I don’t know, it doesn’t seem THAT confusing.

I’ll give Shakespeare the benefit of the doubt on the difficulties and pitfalls and artistic risks inherent to theatrical sequels because, well, he’s Shakespeare. He does as he pleases. He also gets a pass because most of them are histories, and therefore based on real events. Shakespeare didn’t create the Wars of the Roses, they actually happened. It may not be convenient to us as an audience for the life, death, and legacy of Henry VI to be broken into three parts on stage, but a lot of stuff happened because of him, stuff that couldn’t be adequately expressed, in Shakespeare’s mind, in a single play. The founding of the House of Lancaster, their consolidation of power, and their greatest triumph under Henry V is too complex a story to be told in one sitting, so Shakespeare broke into pieces, choosing to hew more closely to the narrative itself than to the conventions of theatre.

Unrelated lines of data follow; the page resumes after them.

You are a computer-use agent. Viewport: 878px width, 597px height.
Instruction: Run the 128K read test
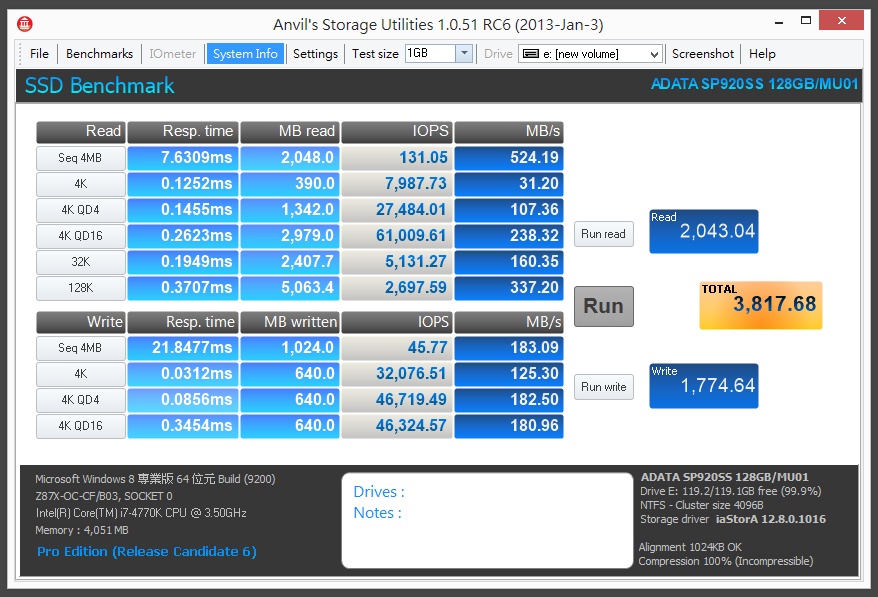(x=79, y=288)
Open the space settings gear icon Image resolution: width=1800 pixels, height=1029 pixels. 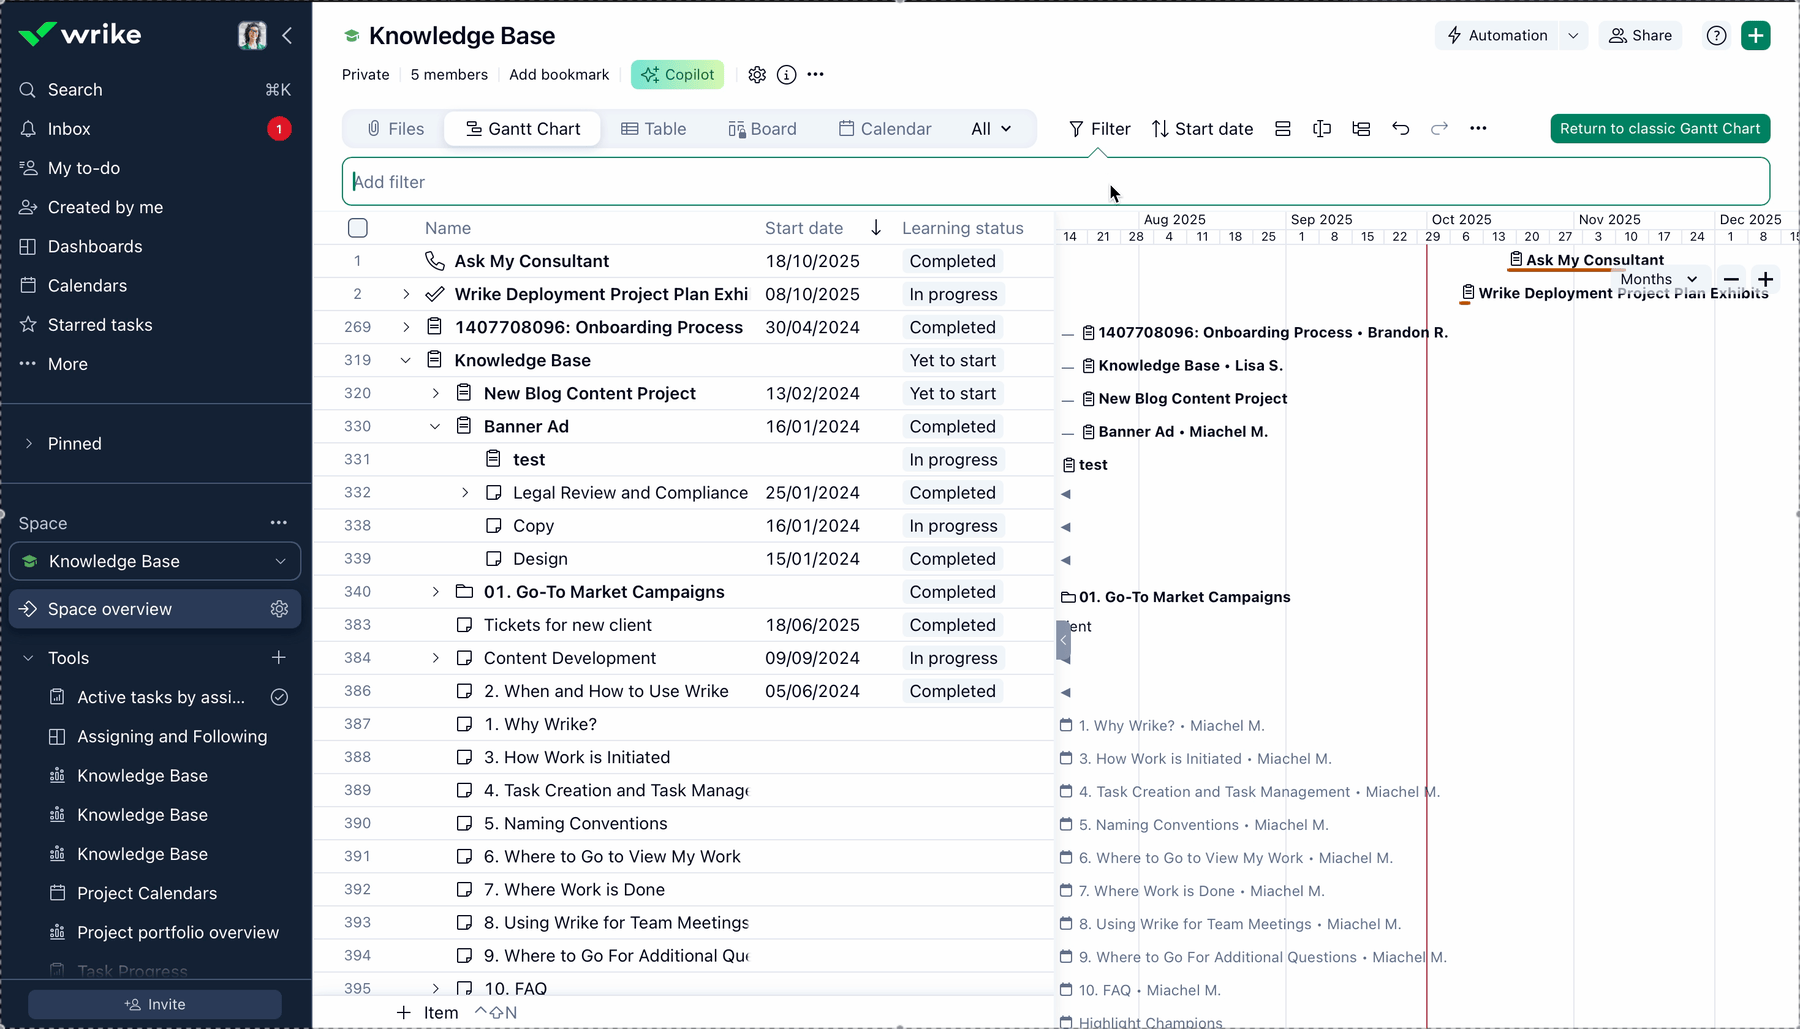(x=757, y=75)
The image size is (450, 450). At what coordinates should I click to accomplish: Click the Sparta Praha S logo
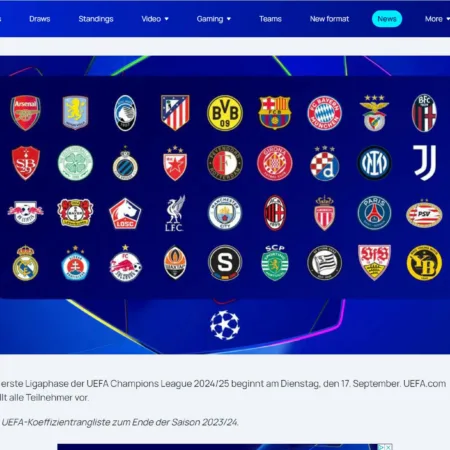(225, 263)
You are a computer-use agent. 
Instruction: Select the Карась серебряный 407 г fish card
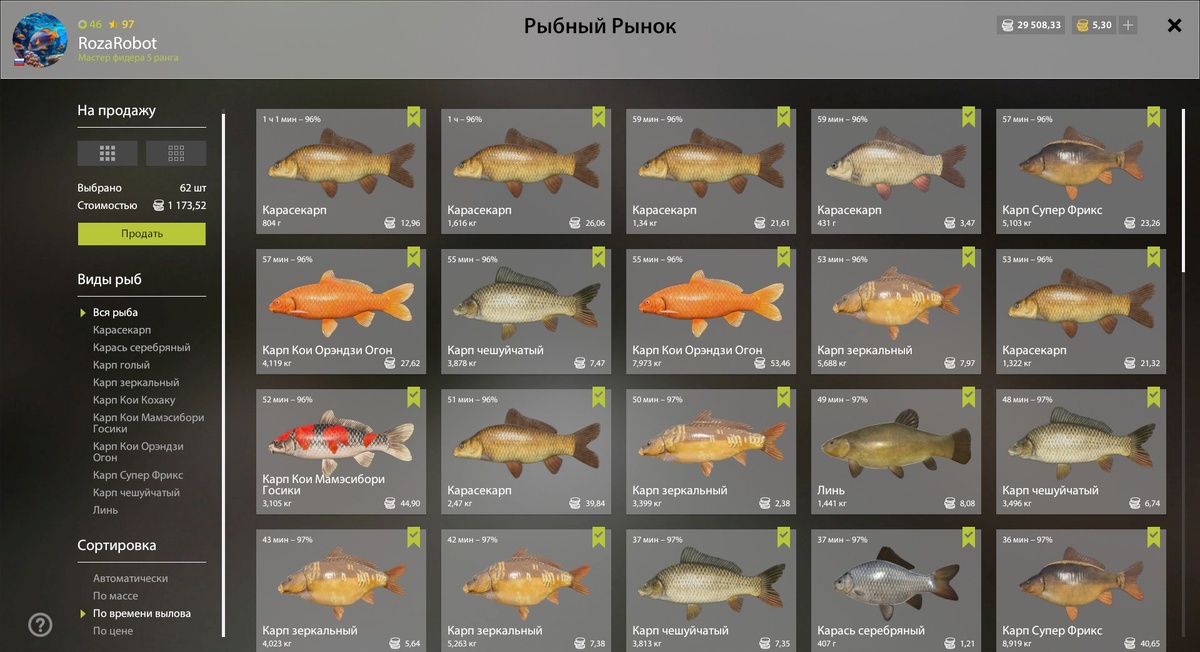click(x=896, y=590)
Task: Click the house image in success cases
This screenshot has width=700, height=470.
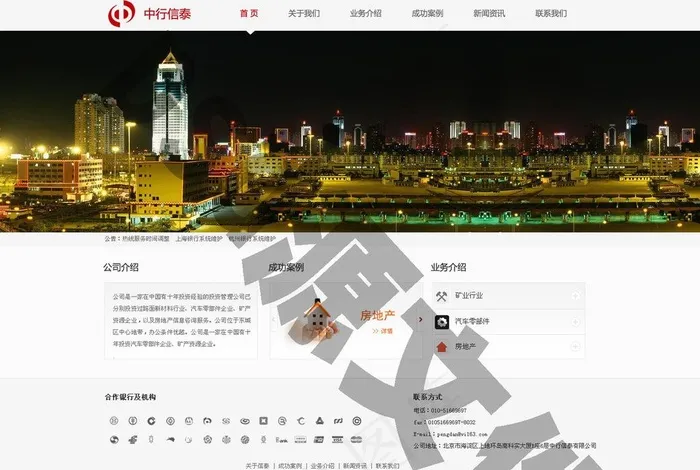Action: pyautogui.click(x=317, y=318)
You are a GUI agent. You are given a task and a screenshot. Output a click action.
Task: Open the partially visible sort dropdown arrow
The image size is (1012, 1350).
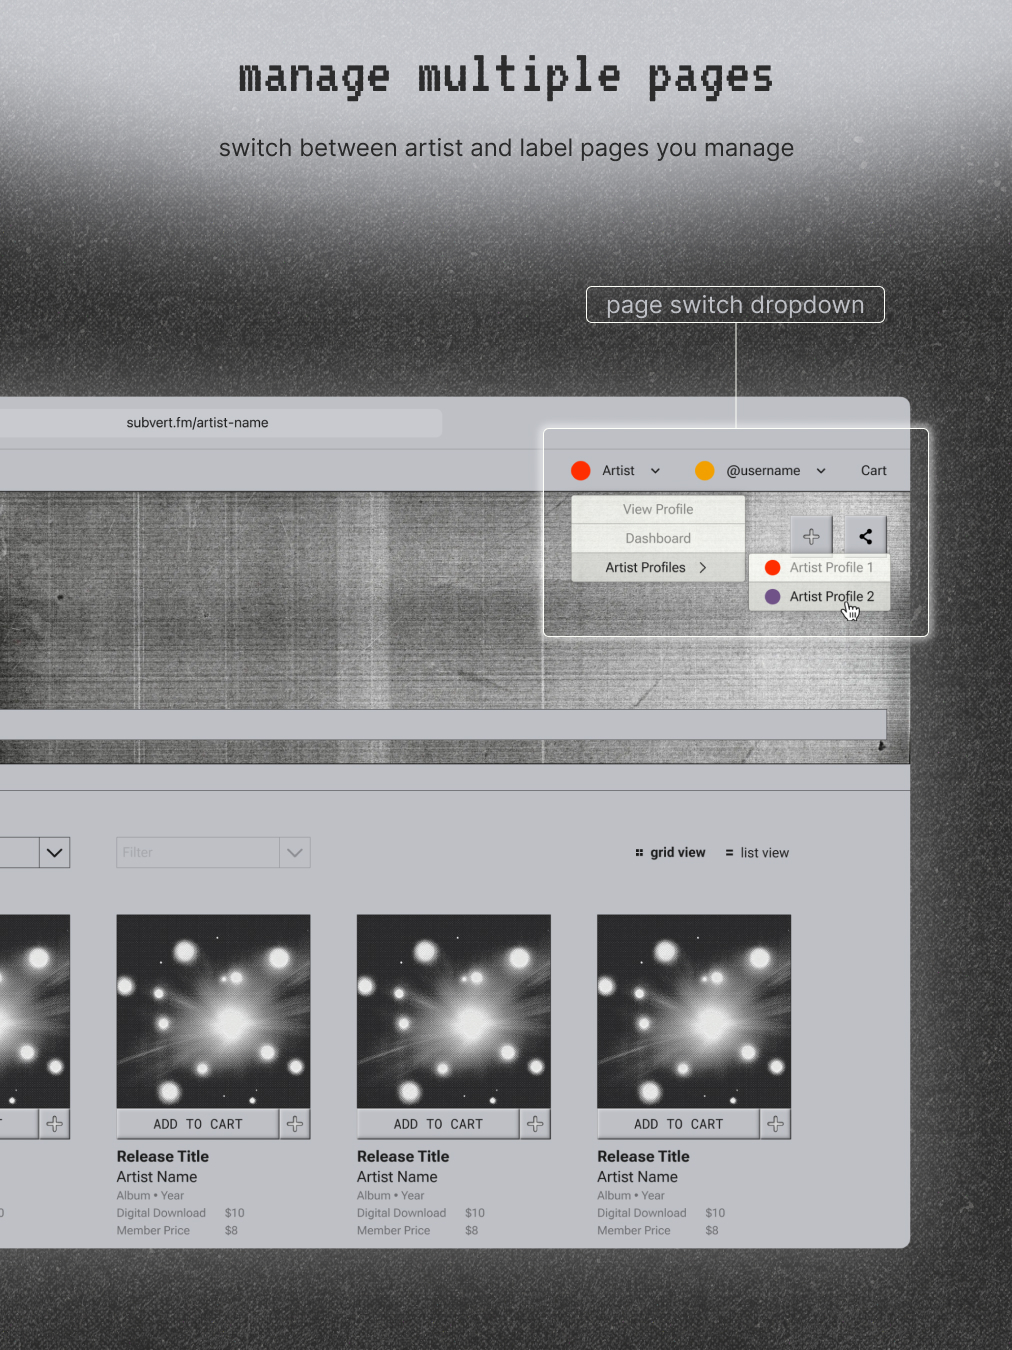pyautogui.click(x=55, y=853)
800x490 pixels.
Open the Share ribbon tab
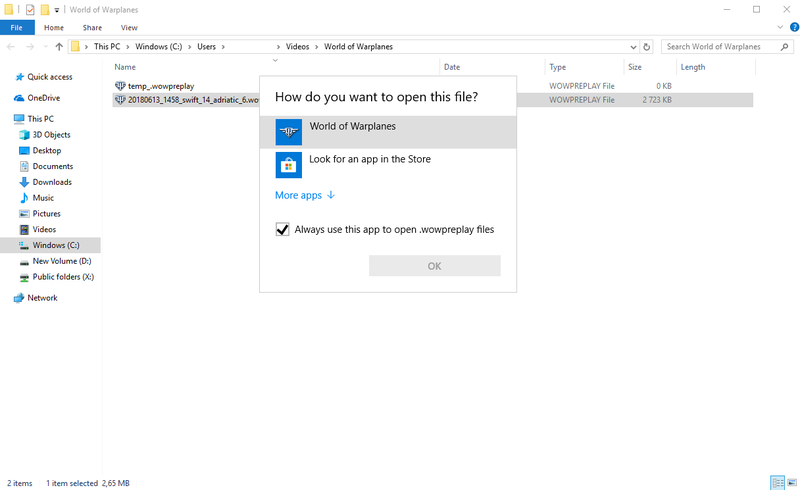click(x=92, y=28)
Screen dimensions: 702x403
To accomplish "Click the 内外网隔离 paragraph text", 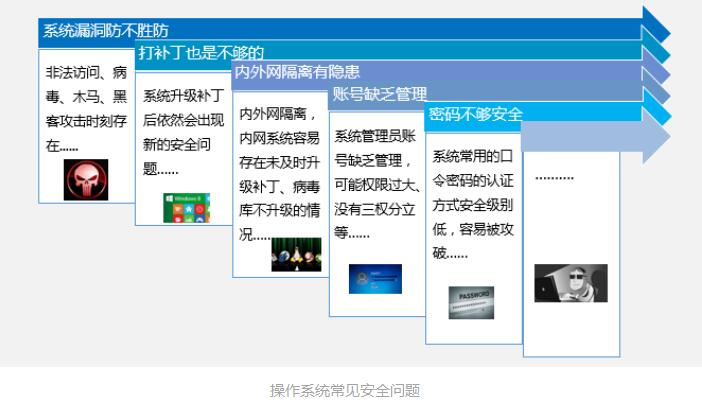I will (x=279, y=174).
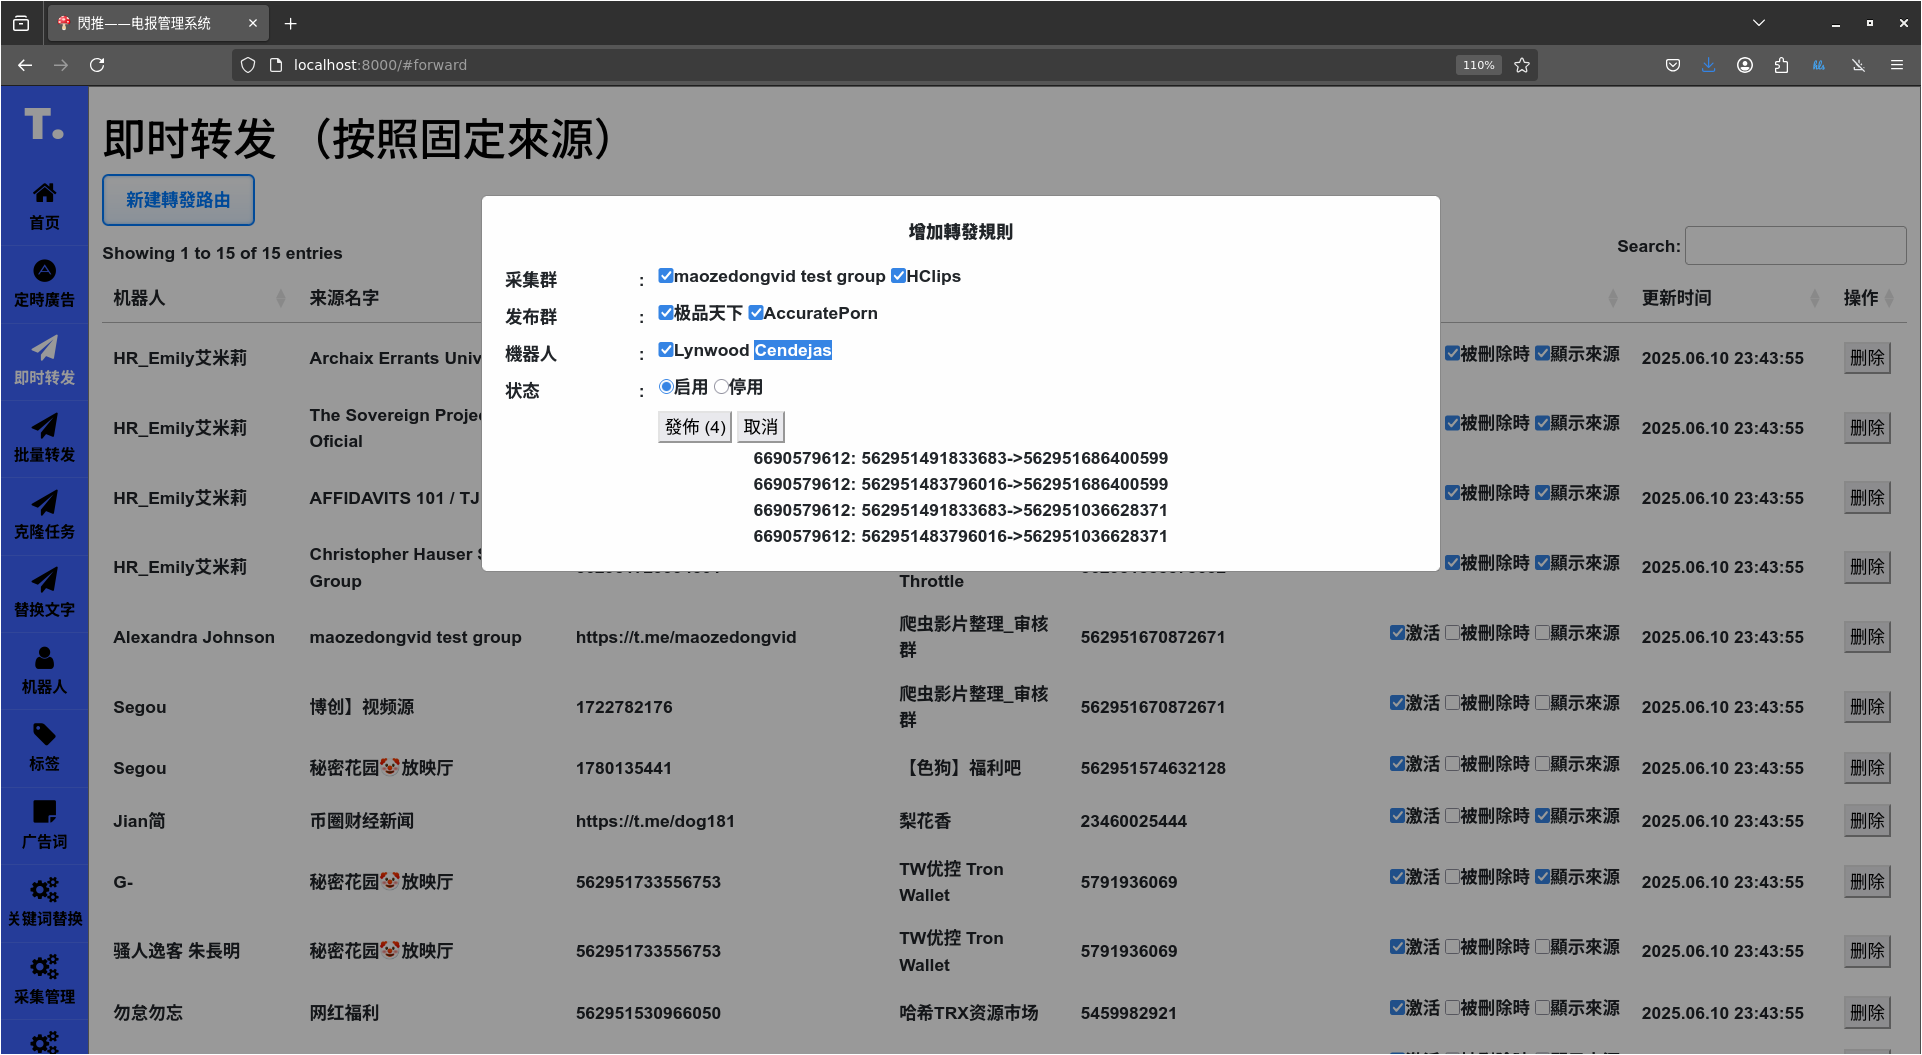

Which brings us to tonight, where we explore a piece of that story. As I mentioned before, we will be performing the second and third pieces of the First Henriad, Henry IV, parts 1 & 2, condensed in true We Happy Few fashion into a single two-hour performance by Cofounder-in-Exile Hannah Todd. It is named after King Henry IV, and happens predominantly during his reign, but it in actuality is mostly about Prince Hal, the soon-to-be King Henry V, and his growth from a callow playboy in the company of ne’er-do-wells to a noble knight and worthy heir to the throne. Since Henry V explores, in part, Henry’s nobility in light of his checkered past we figured a reading of this play would be a good way to introduce that character and his erstwhile companions to the audience. Plus its another opportunity for you to spend some quality time with the We Happy Few team, for free! Who could pass up such an opportunity? I hope you can make it to CHAW tonight, by 7:30PM, to see it!